━━ Исходный текст ━━

Сразу после взрыва, как вспоминали очевидцы, «в небо поднялся столб дыма и пыли высотой до километра, который мерцал оранжево-красным светом». Это было похоже на северное сияние. Во время аварии никто из обслуживающего персонала, участников той роковой смены на объекте «С», не погиб - по случайному стечению обстоятельств. Рассказывали, что почувствовали, как земля задрожала под ногами, а затем увидели, как взрывом подбросило вверх «крышку банки» - 160-тонную плиту; одновременно были сорваны и смещены бетонные крышки с двух соседних емкостей. В зданиях, примыкавших к точке взрыва, были выбиты все рамы, кое-где разрушена кирпичная кладка. В радиусе 2-3 километров из окон вылетели стекла...
 
Во взорвавшейся емкости находилось 20 млн. кюри активности - при взрыве 18 млн. остались на промплощадке, а около 2 млн. кюри активности были подняты в воздух. «Радиоактивное облако покрыло многие объекты химкомбината «Маяк», реакторные заводы, новый строящийся радиохимический завод, пожарную и воинскую части, полк военных строителей и лагерь заключенных».

━━━

_Описание задания_:
Ответьте по тексту о взрыве:
(а) Сколько тонн весила плита, которую подбросило взрывом?
(б) Сколько кюри активности было поднято в воздух?
(в) В каком радиусе из окон вылетели стекла?

━━ Извлечённые записи ━━

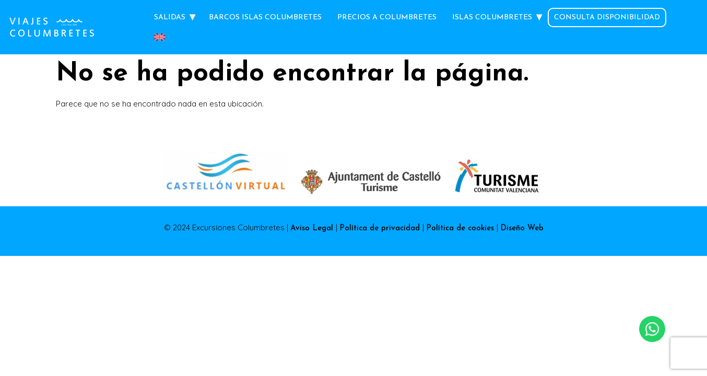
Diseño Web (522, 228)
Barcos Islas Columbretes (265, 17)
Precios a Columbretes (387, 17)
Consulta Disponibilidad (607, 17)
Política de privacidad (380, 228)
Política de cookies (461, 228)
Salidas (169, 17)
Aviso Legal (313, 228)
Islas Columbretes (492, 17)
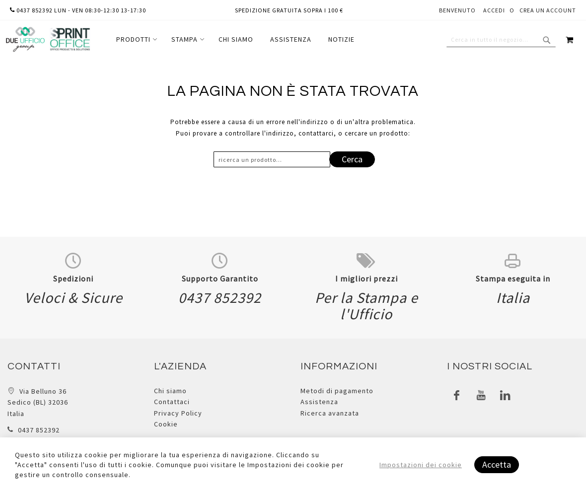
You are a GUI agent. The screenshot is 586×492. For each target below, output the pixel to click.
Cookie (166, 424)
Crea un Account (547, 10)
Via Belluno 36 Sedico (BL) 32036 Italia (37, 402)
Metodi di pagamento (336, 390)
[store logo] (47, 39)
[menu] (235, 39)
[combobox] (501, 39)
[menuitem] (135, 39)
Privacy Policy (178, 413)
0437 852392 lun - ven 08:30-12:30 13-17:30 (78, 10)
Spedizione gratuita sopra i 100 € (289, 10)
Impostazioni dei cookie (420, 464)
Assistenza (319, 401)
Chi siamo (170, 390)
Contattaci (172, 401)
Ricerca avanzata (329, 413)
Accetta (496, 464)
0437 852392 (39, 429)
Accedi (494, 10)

━━━

_Правильный ответ_:
(а) 160 тонн.
(б) Около 2 млн кюри.
(в) В радиусе 2–3 километров.